Exercise goal
Lines containing the word "green" are to be copied from the data below.

<<<<

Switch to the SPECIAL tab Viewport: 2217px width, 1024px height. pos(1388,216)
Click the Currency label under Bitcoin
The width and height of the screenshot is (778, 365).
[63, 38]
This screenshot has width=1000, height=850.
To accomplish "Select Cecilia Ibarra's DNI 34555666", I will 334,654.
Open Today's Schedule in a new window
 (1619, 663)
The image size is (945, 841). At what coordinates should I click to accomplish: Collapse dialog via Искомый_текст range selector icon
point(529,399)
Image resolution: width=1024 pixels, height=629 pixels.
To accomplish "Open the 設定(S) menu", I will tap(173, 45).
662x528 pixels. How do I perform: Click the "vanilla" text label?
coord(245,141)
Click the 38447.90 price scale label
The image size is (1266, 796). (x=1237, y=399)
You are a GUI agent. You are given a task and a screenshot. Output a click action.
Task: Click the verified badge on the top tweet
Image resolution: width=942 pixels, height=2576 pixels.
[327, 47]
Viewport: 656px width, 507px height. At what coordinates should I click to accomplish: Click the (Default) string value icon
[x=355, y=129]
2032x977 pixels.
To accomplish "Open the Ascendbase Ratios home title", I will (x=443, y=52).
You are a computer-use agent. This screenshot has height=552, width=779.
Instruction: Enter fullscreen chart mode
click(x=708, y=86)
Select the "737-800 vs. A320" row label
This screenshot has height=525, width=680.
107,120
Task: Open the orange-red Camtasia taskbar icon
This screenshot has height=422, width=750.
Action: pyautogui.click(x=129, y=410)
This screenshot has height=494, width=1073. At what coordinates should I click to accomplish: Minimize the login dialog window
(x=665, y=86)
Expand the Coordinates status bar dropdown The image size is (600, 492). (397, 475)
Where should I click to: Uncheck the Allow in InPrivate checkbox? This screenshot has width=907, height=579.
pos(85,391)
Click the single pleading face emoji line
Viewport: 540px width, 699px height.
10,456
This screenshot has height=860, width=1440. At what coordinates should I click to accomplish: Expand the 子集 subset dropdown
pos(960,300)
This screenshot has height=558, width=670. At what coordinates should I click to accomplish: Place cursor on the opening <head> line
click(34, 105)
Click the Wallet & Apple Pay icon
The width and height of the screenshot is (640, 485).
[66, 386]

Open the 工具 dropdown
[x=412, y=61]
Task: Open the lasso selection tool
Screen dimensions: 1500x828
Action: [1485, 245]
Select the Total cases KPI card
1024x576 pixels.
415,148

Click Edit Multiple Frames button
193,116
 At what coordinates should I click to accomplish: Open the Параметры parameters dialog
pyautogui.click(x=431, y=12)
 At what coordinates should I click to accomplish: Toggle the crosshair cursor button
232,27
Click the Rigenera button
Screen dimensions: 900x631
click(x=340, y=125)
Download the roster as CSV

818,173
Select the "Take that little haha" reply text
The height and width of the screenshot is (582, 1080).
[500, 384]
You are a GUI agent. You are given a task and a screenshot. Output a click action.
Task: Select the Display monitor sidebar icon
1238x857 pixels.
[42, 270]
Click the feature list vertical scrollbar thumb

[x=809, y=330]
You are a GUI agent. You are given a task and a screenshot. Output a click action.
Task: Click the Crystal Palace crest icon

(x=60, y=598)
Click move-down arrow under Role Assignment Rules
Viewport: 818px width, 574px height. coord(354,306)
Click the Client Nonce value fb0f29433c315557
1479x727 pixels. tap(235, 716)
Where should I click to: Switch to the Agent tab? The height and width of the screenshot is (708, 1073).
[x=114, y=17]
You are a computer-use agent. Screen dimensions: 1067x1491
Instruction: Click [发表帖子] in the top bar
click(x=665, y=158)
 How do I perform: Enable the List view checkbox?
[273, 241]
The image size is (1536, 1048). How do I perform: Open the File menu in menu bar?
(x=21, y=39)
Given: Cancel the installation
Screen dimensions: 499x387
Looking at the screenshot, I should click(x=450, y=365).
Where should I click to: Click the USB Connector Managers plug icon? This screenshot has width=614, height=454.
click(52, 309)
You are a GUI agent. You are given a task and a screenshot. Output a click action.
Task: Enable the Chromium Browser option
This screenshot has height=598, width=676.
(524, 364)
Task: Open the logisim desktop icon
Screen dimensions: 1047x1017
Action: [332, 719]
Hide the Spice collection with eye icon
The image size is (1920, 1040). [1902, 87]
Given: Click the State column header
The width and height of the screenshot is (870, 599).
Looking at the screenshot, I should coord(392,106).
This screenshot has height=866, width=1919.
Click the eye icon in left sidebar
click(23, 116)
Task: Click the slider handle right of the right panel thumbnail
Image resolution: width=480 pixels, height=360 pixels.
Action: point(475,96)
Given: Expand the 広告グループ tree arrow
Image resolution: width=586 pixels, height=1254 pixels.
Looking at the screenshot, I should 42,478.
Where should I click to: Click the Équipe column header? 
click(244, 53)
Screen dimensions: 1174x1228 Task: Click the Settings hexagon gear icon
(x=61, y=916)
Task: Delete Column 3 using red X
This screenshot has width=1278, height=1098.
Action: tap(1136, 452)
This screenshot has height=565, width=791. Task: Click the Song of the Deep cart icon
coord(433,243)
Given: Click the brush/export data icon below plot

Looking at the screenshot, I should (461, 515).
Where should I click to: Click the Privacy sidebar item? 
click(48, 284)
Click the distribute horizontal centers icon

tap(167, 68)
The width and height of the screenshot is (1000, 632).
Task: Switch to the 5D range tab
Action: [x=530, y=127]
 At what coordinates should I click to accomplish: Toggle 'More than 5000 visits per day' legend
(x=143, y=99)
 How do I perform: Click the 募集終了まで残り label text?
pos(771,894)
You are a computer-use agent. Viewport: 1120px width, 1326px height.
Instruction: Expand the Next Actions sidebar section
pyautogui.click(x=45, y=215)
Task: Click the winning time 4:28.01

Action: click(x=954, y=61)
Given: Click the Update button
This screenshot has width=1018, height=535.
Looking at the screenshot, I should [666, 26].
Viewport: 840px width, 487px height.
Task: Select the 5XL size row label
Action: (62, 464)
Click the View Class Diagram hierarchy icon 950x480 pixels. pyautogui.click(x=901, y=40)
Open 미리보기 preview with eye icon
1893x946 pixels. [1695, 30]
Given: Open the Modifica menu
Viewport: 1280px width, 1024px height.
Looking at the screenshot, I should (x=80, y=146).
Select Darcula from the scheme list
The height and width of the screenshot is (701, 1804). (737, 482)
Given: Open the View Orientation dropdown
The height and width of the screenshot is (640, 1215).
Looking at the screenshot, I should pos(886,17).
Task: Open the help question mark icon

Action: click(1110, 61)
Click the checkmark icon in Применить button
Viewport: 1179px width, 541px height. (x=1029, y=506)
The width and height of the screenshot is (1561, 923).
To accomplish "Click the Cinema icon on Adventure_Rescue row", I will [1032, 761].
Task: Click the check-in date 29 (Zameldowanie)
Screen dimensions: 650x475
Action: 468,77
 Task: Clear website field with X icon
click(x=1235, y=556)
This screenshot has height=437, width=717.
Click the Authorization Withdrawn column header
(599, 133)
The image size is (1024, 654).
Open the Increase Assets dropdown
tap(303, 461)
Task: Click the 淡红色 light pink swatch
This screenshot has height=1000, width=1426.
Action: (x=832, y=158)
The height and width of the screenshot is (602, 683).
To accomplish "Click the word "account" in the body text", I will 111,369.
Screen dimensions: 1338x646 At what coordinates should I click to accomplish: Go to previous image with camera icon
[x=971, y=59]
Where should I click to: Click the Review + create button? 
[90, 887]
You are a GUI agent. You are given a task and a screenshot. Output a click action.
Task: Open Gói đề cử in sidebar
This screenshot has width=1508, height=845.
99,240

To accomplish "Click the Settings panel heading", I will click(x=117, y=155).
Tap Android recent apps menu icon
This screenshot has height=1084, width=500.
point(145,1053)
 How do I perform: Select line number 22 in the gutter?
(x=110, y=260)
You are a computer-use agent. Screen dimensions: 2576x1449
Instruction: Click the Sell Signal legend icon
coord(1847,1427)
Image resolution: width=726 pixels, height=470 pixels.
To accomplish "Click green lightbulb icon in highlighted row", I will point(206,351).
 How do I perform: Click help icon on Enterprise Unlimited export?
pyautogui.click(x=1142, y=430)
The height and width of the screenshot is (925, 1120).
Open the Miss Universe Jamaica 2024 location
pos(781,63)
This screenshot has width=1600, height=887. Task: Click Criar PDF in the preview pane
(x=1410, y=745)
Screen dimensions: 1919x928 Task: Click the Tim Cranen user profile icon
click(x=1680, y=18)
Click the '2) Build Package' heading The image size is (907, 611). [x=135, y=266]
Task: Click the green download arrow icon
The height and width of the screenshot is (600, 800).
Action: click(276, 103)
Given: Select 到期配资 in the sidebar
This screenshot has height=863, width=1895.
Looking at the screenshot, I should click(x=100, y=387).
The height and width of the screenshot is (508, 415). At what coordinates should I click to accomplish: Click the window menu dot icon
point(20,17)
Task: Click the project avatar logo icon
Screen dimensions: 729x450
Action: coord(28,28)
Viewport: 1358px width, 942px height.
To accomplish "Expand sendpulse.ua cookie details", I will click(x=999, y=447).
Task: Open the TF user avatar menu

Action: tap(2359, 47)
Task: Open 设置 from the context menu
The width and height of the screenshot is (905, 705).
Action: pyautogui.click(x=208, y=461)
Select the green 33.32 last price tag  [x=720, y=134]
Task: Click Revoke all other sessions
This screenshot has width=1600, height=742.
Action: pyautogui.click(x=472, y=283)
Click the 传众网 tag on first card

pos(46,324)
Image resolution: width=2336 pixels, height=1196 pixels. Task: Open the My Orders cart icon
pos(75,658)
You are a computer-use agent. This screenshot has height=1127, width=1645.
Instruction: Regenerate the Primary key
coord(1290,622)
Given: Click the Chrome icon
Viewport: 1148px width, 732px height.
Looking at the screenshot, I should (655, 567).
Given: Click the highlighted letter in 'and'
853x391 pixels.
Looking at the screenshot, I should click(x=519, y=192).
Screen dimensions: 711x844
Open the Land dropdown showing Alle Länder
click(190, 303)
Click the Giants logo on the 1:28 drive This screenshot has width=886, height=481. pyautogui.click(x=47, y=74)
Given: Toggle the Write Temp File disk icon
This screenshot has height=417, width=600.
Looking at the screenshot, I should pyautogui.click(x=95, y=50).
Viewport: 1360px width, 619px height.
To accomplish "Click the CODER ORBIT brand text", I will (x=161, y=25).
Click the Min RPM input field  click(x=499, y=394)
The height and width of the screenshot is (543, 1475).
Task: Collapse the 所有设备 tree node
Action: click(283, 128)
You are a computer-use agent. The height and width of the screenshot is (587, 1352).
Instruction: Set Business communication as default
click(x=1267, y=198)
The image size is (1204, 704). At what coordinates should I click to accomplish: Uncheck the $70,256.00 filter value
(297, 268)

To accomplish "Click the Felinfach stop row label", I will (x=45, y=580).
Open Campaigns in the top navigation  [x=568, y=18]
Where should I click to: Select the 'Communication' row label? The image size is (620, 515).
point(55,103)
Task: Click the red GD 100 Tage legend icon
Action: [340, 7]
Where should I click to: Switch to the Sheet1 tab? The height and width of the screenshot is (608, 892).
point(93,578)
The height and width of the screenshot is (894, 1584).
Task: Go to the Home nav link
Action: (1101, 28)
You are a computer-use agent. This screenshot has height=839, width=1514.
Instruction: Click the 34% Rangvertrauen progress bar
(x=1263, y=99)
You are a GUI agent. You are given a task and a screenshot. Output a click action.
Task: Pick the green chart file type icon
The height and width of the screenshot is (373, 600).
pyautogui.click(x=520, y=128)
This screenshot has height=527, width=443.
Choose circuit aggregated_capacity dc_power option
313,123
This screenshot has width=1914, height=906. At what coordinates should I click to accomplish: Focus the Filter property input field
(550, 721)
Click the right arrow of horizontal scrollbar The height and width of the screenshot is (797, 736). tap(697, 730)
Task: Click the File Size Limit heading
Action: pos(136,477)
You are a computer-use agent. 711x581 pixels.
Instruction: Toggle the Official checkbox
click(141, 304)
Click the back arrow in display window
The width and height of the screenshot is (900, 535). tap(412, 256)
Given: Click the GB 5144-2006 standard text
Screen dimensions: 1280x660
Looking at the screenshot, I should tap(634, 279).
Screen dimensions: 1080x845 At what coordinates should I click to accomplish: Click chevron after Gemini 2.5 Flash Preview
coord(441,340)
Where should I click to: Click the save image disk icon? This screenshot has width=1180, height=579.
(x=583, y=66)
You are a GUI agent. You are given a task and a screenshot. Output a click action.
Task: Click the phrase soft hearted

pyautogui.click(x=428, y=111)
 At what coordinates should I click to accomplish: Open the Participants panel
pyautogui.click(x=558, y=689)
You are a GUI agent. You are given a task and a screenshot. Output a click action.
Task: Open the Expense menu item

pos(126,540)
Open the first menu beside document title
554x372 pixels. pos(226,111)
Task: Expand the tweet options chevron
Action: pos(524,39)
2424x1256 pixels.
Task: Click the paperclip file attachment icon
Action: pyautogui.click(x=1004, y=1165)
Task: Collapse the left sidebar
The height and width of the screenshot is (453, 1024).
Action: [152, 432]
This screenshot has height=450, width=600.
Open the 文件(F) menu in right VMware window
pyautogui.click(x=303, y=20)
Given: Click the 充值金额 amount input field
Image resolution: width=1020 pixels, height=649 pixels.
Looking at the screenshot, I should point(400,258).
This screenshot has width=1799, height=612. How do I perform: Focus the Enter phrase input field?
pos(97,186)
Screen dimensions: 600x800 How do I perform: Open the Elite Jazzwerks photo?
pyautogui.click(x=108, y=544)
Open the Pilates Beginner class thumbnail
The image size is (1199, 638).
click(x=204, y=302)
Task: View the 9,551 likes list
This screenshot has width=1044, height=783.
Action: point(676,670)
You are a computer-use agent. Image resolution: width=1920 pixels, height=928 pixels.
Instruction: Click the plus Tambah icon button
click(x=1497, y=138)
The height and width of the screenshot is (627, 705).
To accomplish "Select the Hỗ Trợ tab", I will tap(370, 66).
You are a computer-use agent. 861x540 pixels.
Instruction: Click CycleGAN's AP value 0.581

>>>>

Task output
To accomplish "Click green lightbulb icon in highlighted row", I will point(206,351).
Task: Click the green download arrow icon
Select the green 33.32 last price tag  [x=720, y=134]
Task: Pick the green chart file type icon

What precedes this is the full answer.